Anyway, all of that history made me wary of ever trying The Original Pancake House in Eugene. It seemed like the kind of place that might just have sprung fully formed from my dad's early-90s decorating dreams. And inside it does, indeed, feel a bit like a city kid's idea of a country grandmother has been pasted to the walls. None of that really matters, though, if what you want is tasty pancakes -- because that's what this place provides.
Not cheap pancakes; not quick pancakes; not IHOP pancakes. Big pancakes made with a mind-stretching number of ingredients that show up unaccompanied (except for syrup).
To give you an idea of the nutritional standards here: your coffee will come with a sidecar of whole whipping cream, should you choose to dilute it. Yes, that's right: shake that creamer too long and you'll have your very own whipped cream -- or butter, depending on your patience. If that sounds like a cholesterol dream come true, this is the restaurant for you.

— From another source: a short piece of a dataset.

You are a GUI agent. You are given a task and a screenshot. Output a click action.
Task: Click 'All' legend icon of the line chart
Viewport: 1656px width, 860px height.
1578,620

The menu is simply a layout of pancake styles: fruit inside, fruit on top, wheat germ, corn cake, potato, you name it. They also offer waffles and crepes and gigantic baked omelets that take up an entire plate. If you want breakfast meats, they have them -- though don't look for too many handy combos, like you might find at a chain restaurant. Here, the options are either ordering your sides separately or ordering them combined into your pancakes (yes, they have bacon pancakes).
My favorite dish here is still the banana pancakes, which are exactly what they sound like: pancakes with thick slices of banana in them, served with a "tropical" syrup that's some mixture of pineapple and orange marmalade (at least in taste).
The house specialty, though, is the Dutch Baby.
What's that? Well, it's a pancake that takes "a little extra time" (25 minutes, when we ordered) and is essentially the deep-dish brother of what you think of as a pancake. It has a crispy outer shell and an inside that's almost custardy. The standard comes with butter and fresh lemon. I tried the peach version, and C had the apple version, both of which came with a cinnamon glaze on top that was, really, quite something, like the best part of the cinnamon roll for me, only crispier. Mine, we both agreed, was better, but the apples were most likely fresher -- they still tasted a bit like the granny Smithness that was advertised. My peaches might have been from a can, but after nearly a half-hour in a hot oven, it didn't matter. They were sweet and soft against the crispy cinnamon glaze and the bready pancake dough.
This isn't a bargain breakfast. My gigantic peach Dutch baby was $10, and that truck-stop café grade coffee (with the succulent cream) was another $2, refilled often and enthusiastically for free. If you go at brunch time on the weekends, you'll likely have to wait. It will be worth it, though, if what you want is a massive plate of food that imagines a countryside never in want for flour or sugar. My $10 pancake made two meals, and they were both magnificent. It's no wonder this is my dad's favorite breakfast place when he visits.
Location: Corner of Alder Alley and Broadway/Franklin.